HHVM calling convention, hhvmcc, is used by HHVM JIT for calling
functions in translated cache. We currently support LLVM back end to
generate code for X86-64 and may support other architectures in the
future.
In HHVM calling convention any GP register could be used to pass and
return values, with the exception of R12 which is reserved for
thread-local area and is callee-saved. Other than R12, we always
pass RBX and RBP as args, which are our virtual machine's stack pointer
and frame pointer respectively.
When we enter translation cache via hhvmcc function, we expect
the stack to be aligned at 16 bytes, i.e. skewed by 8 bytes as opposed
to standard ABI alignment.
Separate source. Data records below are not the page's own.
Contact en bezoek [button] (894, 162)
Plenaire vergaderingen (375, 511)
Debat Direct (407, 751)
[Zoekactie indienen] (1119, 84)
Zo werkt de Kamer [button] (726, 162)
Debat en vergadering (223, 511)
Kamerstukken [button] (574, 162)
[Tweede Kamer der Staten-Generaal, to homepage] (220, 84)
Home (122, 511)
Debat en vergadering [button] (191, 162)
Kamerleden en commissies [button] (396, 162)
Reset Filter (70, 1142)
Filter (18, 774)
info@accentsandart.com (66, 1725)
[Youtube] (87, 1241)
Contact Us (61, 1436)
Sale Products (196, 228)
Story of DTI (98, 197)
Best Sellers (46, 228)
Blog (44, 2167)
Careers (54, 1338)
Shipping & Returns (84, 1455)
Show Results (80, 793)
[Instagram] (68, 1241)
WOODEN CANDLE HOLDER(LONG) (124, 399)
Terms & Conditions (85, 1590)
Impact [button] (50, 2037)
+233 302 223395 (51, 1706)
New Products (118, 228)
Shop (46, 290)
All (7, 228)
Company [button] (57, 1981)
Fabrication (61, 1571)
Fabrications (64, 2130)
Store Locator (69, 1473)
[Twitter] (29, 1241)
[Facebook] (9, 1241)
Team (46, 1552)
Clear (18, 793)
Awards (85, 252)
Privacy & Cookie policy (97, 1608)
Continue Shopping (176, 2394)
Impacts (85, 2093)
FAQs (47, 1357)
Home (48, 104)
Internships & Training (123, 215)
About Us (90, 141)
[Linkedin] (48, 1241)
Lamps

This affects stack object alignment and stack
adjustments for calls.
The second calling convention, hhvm_ccc, is used to call C++ helpers from
HHVM's translation cache. It is almost identical to standard C calling
convention with an exception that we pass our virtual machine's frame pointer
in RBP as the first argument to a function, and then use standard
registers/stack (RDI, RSI, etc.) for the rest of the arguments.
This sentence isn't clear to me. Is this analogous to anyreg where the register allocator can put arguments in any register and the runtime has to parse the stack map to figure out where they are? Or are there defined argument and return registers? If the later, I'd just emit this sentence.